Ich wandere immer tiefer in den Canyon hinein, die Felsen wachsen buchstäblich in die Höhe. Ab und an taucht ein grüner Strauch auf, wie die Spur aus einer anderen Welt.
Exakt an der engsten Stelle, als gerade noch die Sichel des Mondes am tiefblauen Streifen über mir zu erkennen ist, öffnet sich die Schlucht und gibt den Blick frei auf das sogenannte Schatzhaus, jene ikonische Fassade im Sandstein, die zum Aushängeschild Jordaniens wurde.

Ich setze mich in den Schatten und genieße dieses Bild. Zwei Kamele sind von ihren Haltern hier platziert, vielleicht kommen ja noch einige aus der Instagram-Generation für ein kurzes Selfie mit Hintergrund. (Am Abend, als ich ein zweites Mal durch die Schlucht wanderte, kamen tatsächlich drei junge Amerikanerinnen fürs Foto mit Kamel.)
Ich sehe die letzten Szenen des Filmes vor mir, als der Gral samt Schätzen und den Bösen von einem Erdbeben verschluckt wird. Begleitet von einer Staubwolke stürzen unsere Helden aus dem Tempel in Petra: den Gral verloren aber das Leben gerettet.
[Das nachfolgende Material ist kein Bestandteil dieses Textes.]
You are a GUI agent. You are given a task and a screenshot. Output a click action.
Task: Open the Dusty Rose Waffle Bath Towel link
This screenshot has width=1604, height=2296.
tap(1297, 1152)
In der realen Geschichte ist die Felsenstadt in Jordanien Zeugnis eines überaus wohlhabenden Händlervolkes aus der Antike. In der sogenannten Fassadenstraße sind noch weitere Grabhäuser und sogar ein Theater aus dem Felsen gehauen. Aber bevor ich mir die Ruinen der Stadt und die Spuren der Kultur später im Museum in Wadi Musa anschaue, verharre ich noch eine Weile auf meiner Sitzbank in der Fantasy-Welt von Abenteurern und Nazis, von verlorenen Schätzen und dem Sieg über das Böse.